Appellants' complaint is strictly one for injunctive relief[3] and it is settled that injunction will not lie to prevent an act already committed. State ex rel. Tillman v. District Court, 101 Mont. 176, 53 P.2d 107, 103 A.L.R. 376. See also Iverson v. Dilno, 44 Mont. 270, 119 P. 719; Hauswirth v. Beadle, supra, and Edwards v. City of Reno, 45 Nev. 135,198 P. 1090. The latter was a case almost identical with ours in which the court held that the record presented only a moot question, quoting with approval the following general rule from High on Injunctions, 4th Ed., section 1701a: "Where an appeal is taken from an order dissolving or denying a preliminary injunction or dismissing the bill, and, pending the appeal, the act sought to be restrained has been accomplished, that fact, upon being brought to the attention of the reviewing court by motion supported by affidavit affords sufficient ground for dismissing the appeal, the dismissal being without prejudice."
It is with some reluctance that we have reached the conclusion[4] that defendants' motion to dismiss must be granted since nothing now remains upon which injunction or restraining order can operate and a reversal of the trial court's order denying the injunction pendente lite would, on the facts presented, be an idle and useless act since we cannot enjoin the doing of that which has been done.
This disposal of the instant case will not prevent determination of the validity of the improvement district in other suitable action.
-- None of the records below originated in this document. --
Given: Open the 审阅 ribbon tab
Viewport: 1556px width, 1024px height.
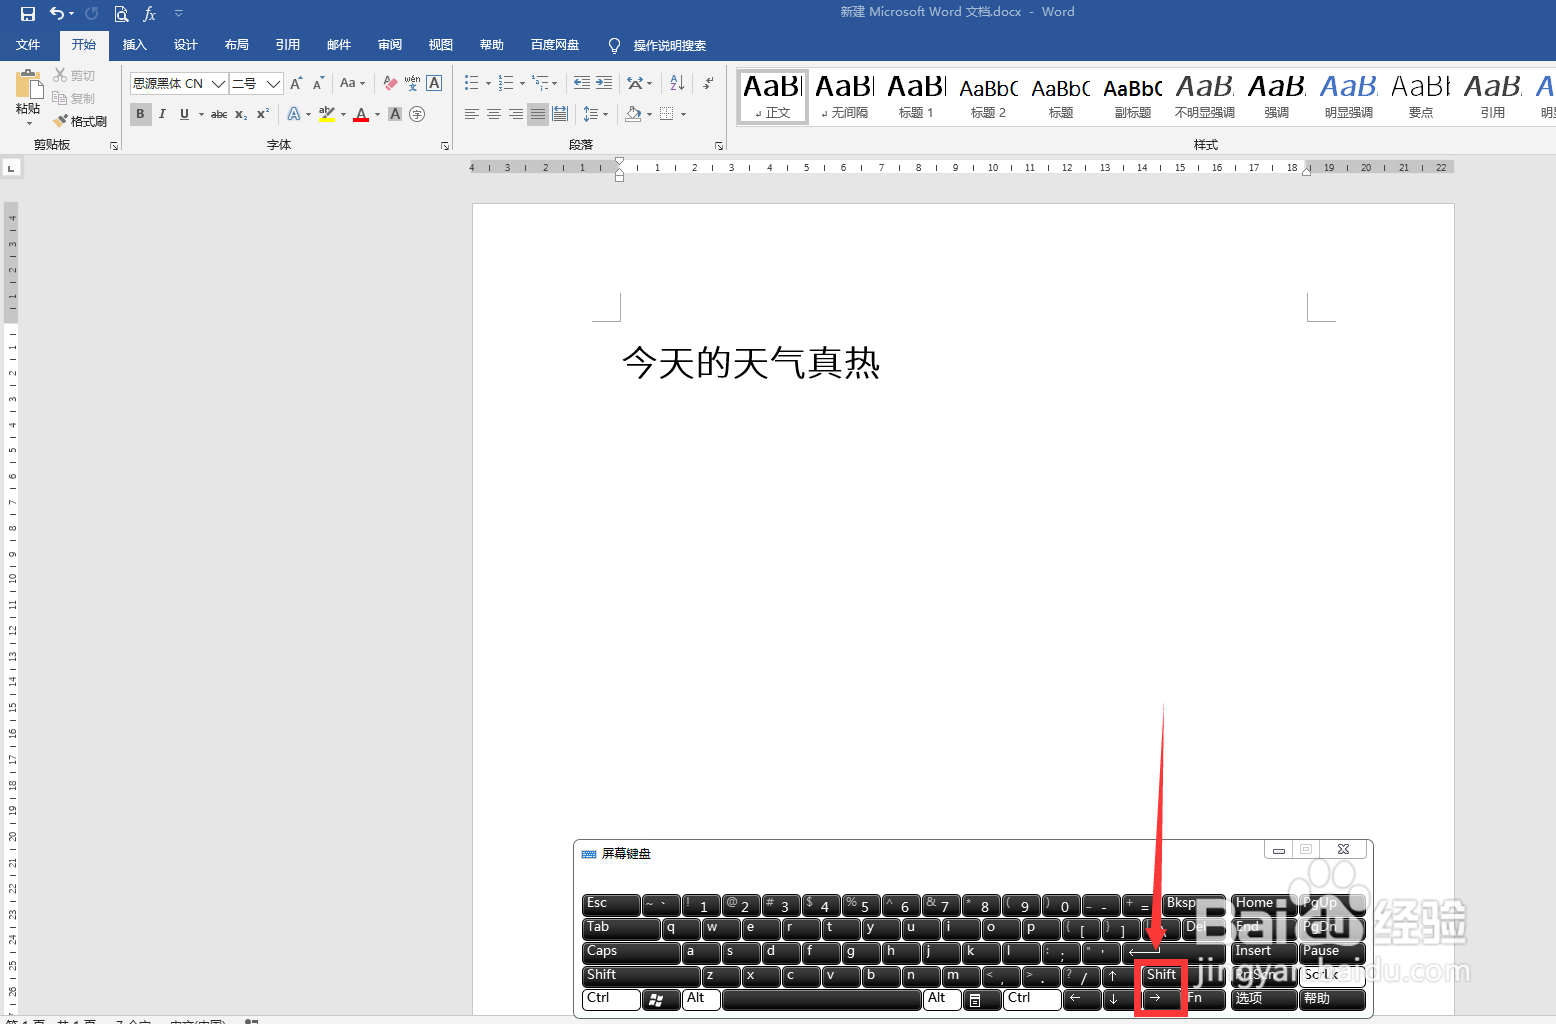Looking at the screenshot, I should pyautogui.click(x=389, y=44).
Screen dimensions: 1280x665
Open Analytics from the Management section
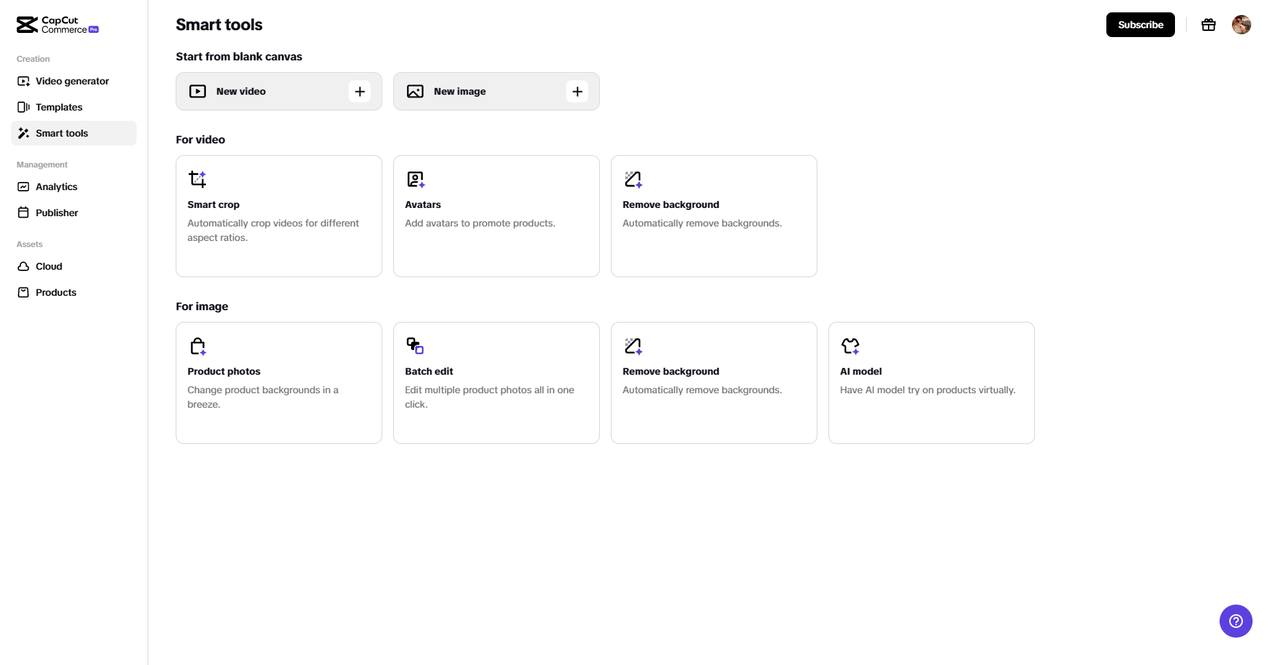tap(56, 187)
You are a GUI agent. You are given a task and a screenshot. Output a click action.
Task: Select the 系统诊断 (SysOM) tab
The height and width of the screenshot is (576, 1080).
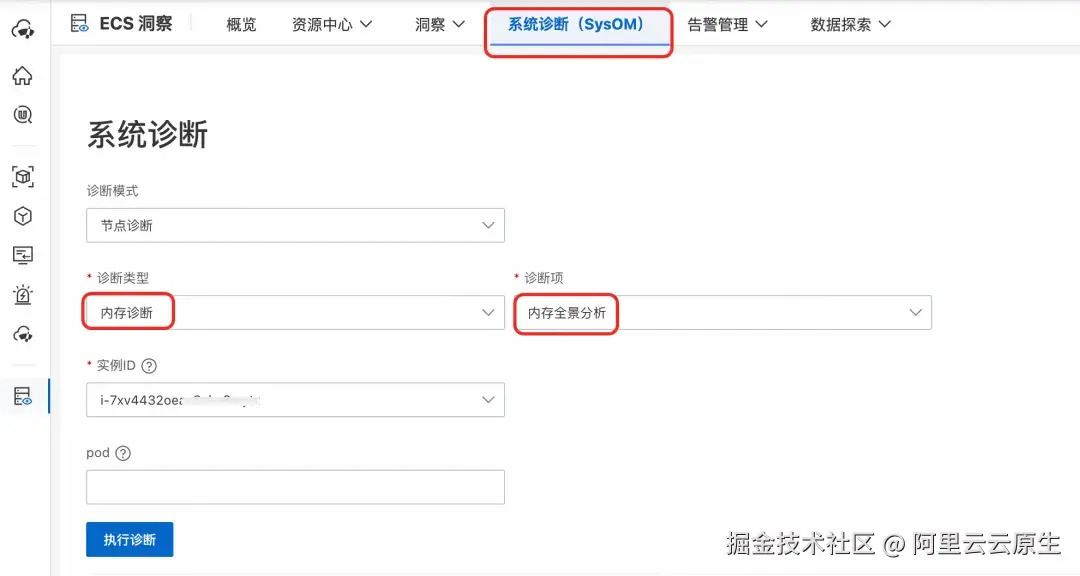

In fact, we understand that two owners of property in the district have already paid their assessments under protest and have brought action to recover same, in which action the *Page 534 contentions here made may properly be presented and adjudicated.
Defendants' motion to dismiss this appeal is granted.
Mr. Chief Justice Adair and Associate Justices Angstman and Metcalf and the Honorable William Taylor, District Judge, sitting in place of Mr. Justice Gibson, disqualified, concur.